Romney reaffirms his belief in “free enterprise.”/Supports Keystone pipeline./ Would go after “cheaters like China.”/Would “eliminate every non-essential, expensive program I can find. That includes Obamacare.” [Crowd erupts with displeasure. A few seconds of loud jeering.]
Romney pauses and goes on. He says he would work to reform Medicare and Social Security by means-testing benefits. [Smattering of positive response. Guy on my row says “I could go for that.”]/Will restore “economic freedom” and protect “entrepreneurs, dreamers, those who innovate” from “being crushed.”/Will cut growth of government./Obama hasn’t solved problems [Many in crowd object loudly: Congress! Congress! Congress is the problem, not Obama.]
“I do not have a hidden agenda.”/Life will be better for African-Americans under my administration. [Skeptical response.]/Schools will improve; look what we did in Massachusetts to raise educational standards and create state scholarships for top high school graduates./Teacher’s unions were not happy when I promoted charter schools, with the help of the legislature’s black caucus, to “give students a chance” and a choice./I won’t let any special interests get in the way. [Some audience members and staff try to shush occasional catcalls from two older women behind me. Staffer says “We don’t behave that way.”]
Romney says “I promise that your hospitality to me today will be returned. I will seek your counsel.” [More skeptical murmers.] I will come back next year if invited. /No political party is perfect. But my father [Gov.
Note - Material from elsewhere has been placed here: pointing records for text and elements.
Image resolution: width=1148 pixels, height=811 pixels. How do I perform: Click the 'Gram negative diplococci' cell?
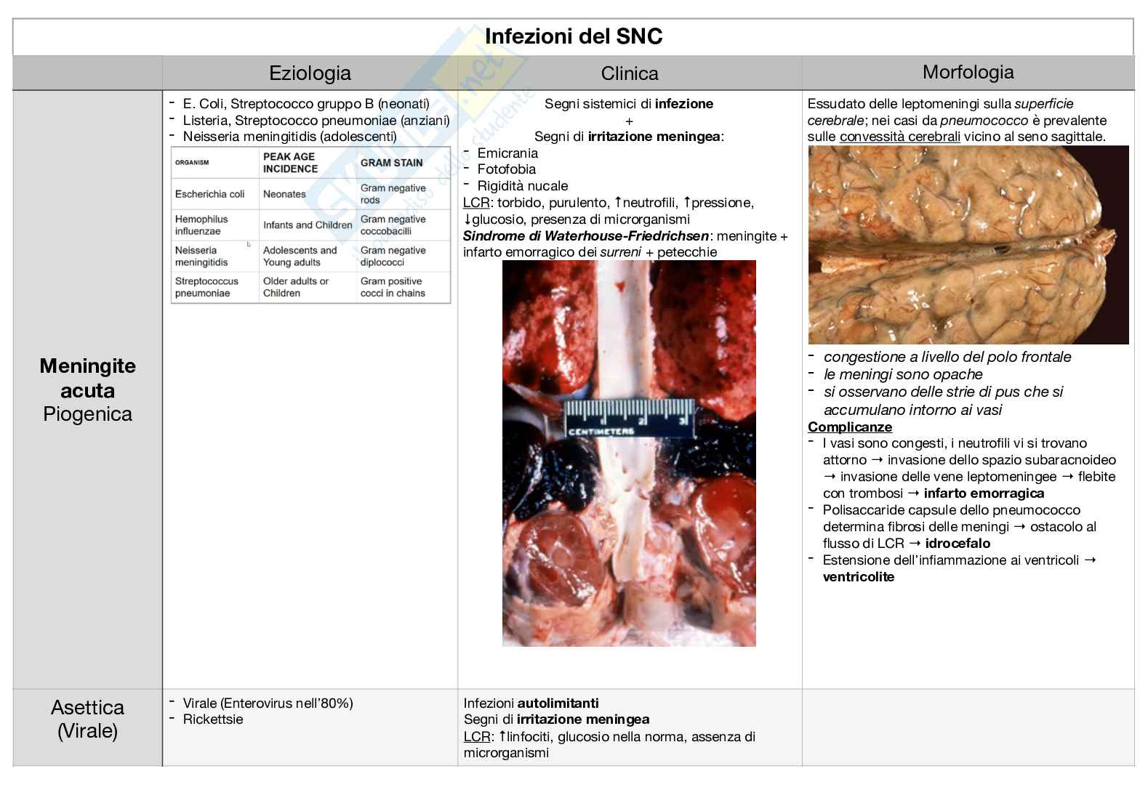(x=393, y=256)
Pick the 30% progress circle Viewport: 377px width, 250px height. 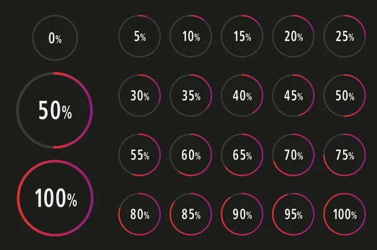[139, 96]
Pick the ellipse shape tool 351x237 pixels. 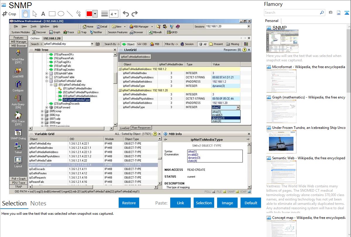[x=61, y=14]
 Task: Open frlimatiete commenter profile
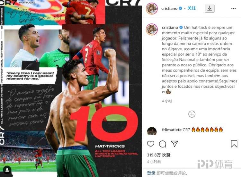[x=172, y=130]
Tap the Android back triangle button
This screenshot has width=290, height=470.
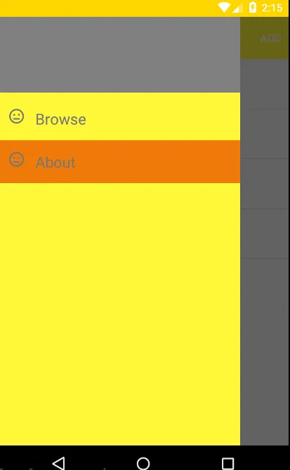pos(59,463)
George Romney of Michigan] continues to inspire me by the way he dealt with every person fairly. [Lady behind me shouts “He’s not you!]
Romney concludes on a religious note. Every person is a child of God. God’s mercy endures. He has a plan “bigger than ours.” [A few Amens]./ Fleeting reference to MLK's faith./Romney concludes the 25-minute speech with "Thank you, and God bless every one of you." Half-standing ovation.

Romney never gets very specific about what his own larger plans are.
Gospel organ starts up “God Bless America.”
This speech reminds me of the traditional “call and response” black gospel preaching I’ve seen and read about. Gospel congregations are not passive. The preacher speaks. The congregation responds with feeling.
In this audience, though, despite a fair number of black Romney supporters sitting toward the front and greeting him with a standing ovation, most of this audience is decidedly not responding “Amen” to this preacher’s message.
Romney exits. Fair applause. He’s on to his next historic event, an Olympic horse-prancing competition in London.
I mill around afterwards, looking for news media celebrities to follow around and photograph in my newly-invented role as an embedded blogger covering the people who cover the news. (Kidding, folks.) Maybe I can get an autograph. Has anyone seen Colbert?
At the back of the cavernous hall I watch news reporters interview NAACP spokespeople and participants after the show. CNN is there, along with BET, BuzzFeed, and several other news and entertainment outlets. 
The organist is playing a gospel hymn that goes “If you ever needed the Lord, sure do need him now.” I overhear one man telling a television interviewer, “If [Obama] doesn’t get back in office, we won’t be living next door to hell. We’ll be in hell.”

This is Danagram, mild-mannered reporter on the daily planet, coming to you almost live from the scene in Houston, July 11, 2012.